Neuropathic pain is a chronic pain syndrome induced by abnormalities or damage to the somatosensory nervous system, which has a long and recurrent cycle and seriously affects patients’ quality of life (Finnerup et al., 2021, Baron et al., 2010). In the context of complex and undefined pathogenesis, treatment of neuropathic pain has mainly recourse to pharmacological intervention, with commonly used drugs of anticonvulsants and antidepressants, but these drugs have limited efficacy and serious side effects (Baron et al., 2010, Cavalli et al., 2019). Actively seeking new therapeutic strategies and exploring the mechanism of neuropathic pain may provide reference for clinical treatment.
With the development of traditional Chinese medicine resources, importance has increasingly been attached to relevant research and development (Wang et al., 2023). An increasing number of neuropathic pain patients are trying to seek relief from their symptoms by means of Chinese medicine (Li et al., 2020). Herbal monomers have good analgesic effects, including flavonoids, glycosides, alkaloids, etc (Li et al., 2020, Xu et al., 2012, Tian et al., 2021).
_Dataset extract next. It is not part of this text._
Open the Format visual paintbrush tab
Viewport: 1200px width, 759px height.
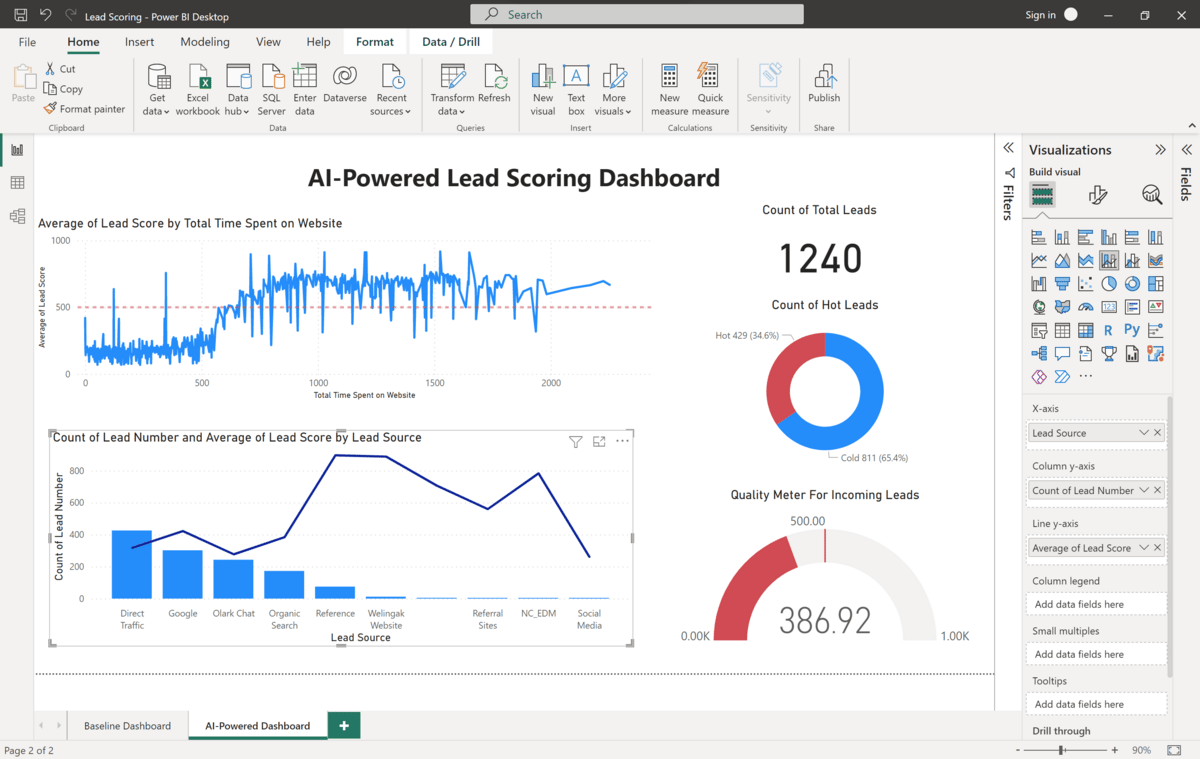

Paeoniflorin is the main active ingredient of the Chinese medicines Paeonia lactiflora and Peony, which has a wide range of demonstrated pharmacological effects, such as antidepressant, anti-inflammatory, analgesic, and antitumor properties (Zhou et al., 2020, Qi et al., 2020). A review unveiled that paeoniflorin can regulate various signaling pathways, including cytokine-related janus kinase 2 (JAK2)/signal transducer and activator of transcription 3 (STAT3) pathway and Transforming growth factor β (TGFβ)/Smads (Zhang and Wei, 2020). Previous studies have repeatedly demonstrated that paeoniflorin can relieve neuropathic pain (Liu et al., 2020, Chen et al., 2022a). Accordingly, we set out to further expound the mechanism of action of paeoniflorin.
Moreover, High Mobility Group Box 1 (HMGB1) has been widely confirmed as a potential therapeutic target for neuropathic pain (Maeda et al., 2013). Heat Shock Protein 90 Alpha Family Class A Member 1 (HSP90AA1) has been found to regulate the translocation and secretion of HMGB1 from the nucleus to the cytoplasm through direct action (Kim and Kwak, 2021). Besides, a previous study showed that HSP90AA1 promotes inflammation by regulating autophagy (Zhang et al., 2022). HSP90AA1 is also considered to be a microglial activation marker in Parkinson’s disease (Smajić et al., 2022a). HSP90AA1 colocates with astrocytes, and downregulation of HSP90AA1 may decrease microglial activation and amyloid-β clearance (Astillero-Lopez et al., 2024). Interestingly, SwissTargetPrediction analysis revealed that paeoniflorin is able to target HSP90AA1. Therefore, whether the HSP90AA1-HMGB1 axis constitutes the mechanism of paeoniflorin in neuropathic pain is the focus of our interest.
Neuroinflammatory reaction is an important pathological link in neuropathic pain, and microglia-astrocyte crosstalk plays an important role in the development of neuropathic pain (Wang et al., 2022, Asano and Hayashi, 2020). Studies have shown that many traditional Chinese medicines and compounds have the effect of inhibiting microglia activation (Chen et al., 2022b, Tang et al., 2022). Microglia are the primary source of microvesicles containing HMGB1, a protein associated with inflammation (Coleman et al., 2017). Elevated levels of HSP90AA1 characterize microglial activation during inflammatory processes (Smajić et al., 2022b). Therefore, we hypothesized that paeoniflorin reduces inflammation-induced neuropathic pain by preventing the translocation of HMGB1 from the nucleus to the cytoplasm in astrocytes via targeting HSP90AA1. Chronic constrictive injury (CCI)-induced neuropathic pain is one of the most important types, often used in in vivo experimental investigations (Hu et al., 2022). We utilized a CCI rat model and a lipopolysaccharide (LPS)-induced inflammation model to reveal the association between paeoniflorin, the HSP90AA1-HMGB1 axis, and microglia-astrocyte inflammatory crosstalk.